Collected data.
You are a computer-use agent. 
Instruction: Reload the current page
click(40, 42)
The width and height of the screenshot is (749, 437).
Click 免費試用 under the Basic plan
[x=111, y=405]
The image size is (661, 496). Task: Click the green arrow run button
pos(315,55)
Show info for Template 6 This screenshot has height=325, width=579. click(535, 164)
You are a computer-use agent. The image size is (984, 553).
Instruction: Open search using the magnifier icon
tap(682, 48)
==
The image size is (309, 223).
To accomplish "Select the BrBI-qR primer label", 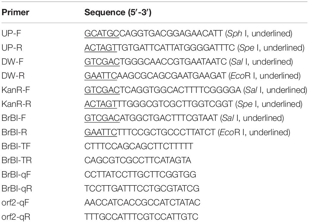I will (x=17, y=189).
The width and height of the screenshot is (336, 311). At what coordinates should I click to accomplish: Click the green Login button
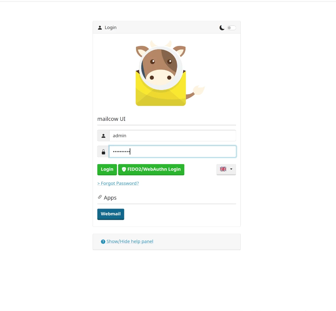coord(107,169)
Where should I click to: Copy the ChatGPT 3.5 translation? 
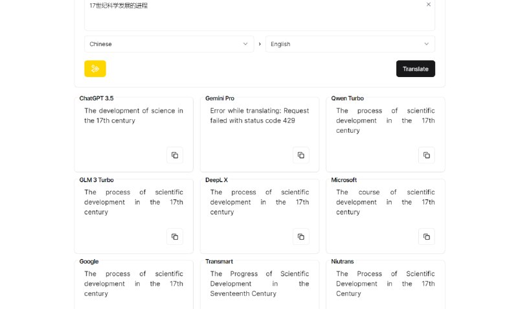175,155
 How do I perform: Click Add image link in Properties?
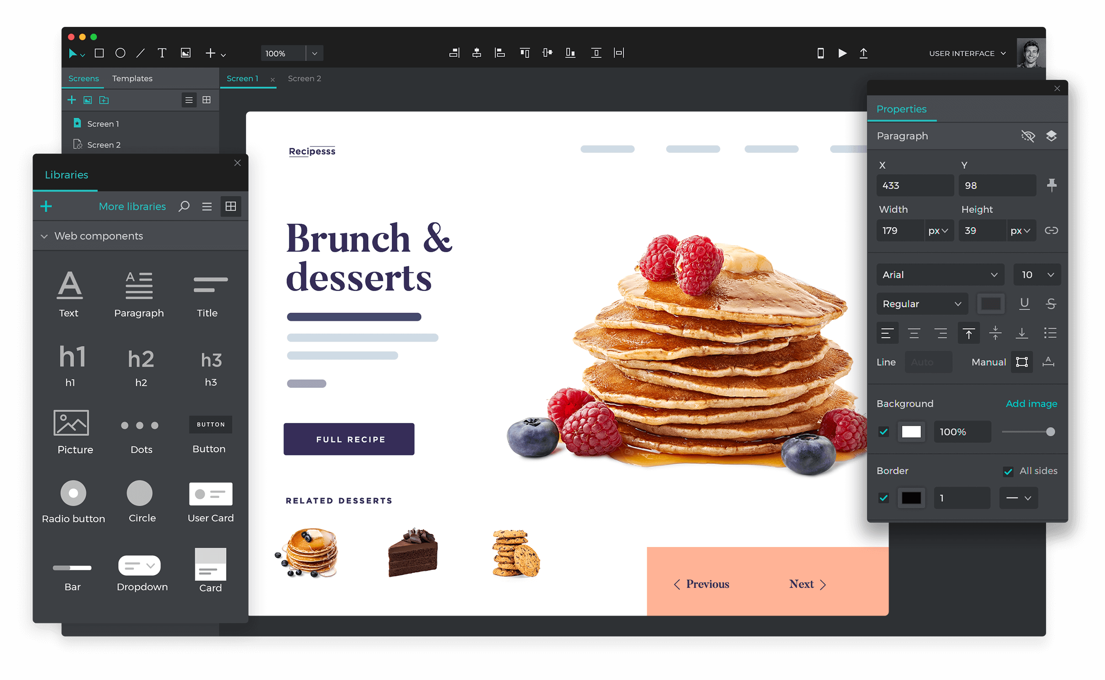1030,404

TASK INSTRUCTIONS. Your answer should consist of each line of the data above in which the word "computer" occurs.

RESPONSE BOX.
You are a computer-use agent. 
You are a computer-use agent. The image size is (984, 553).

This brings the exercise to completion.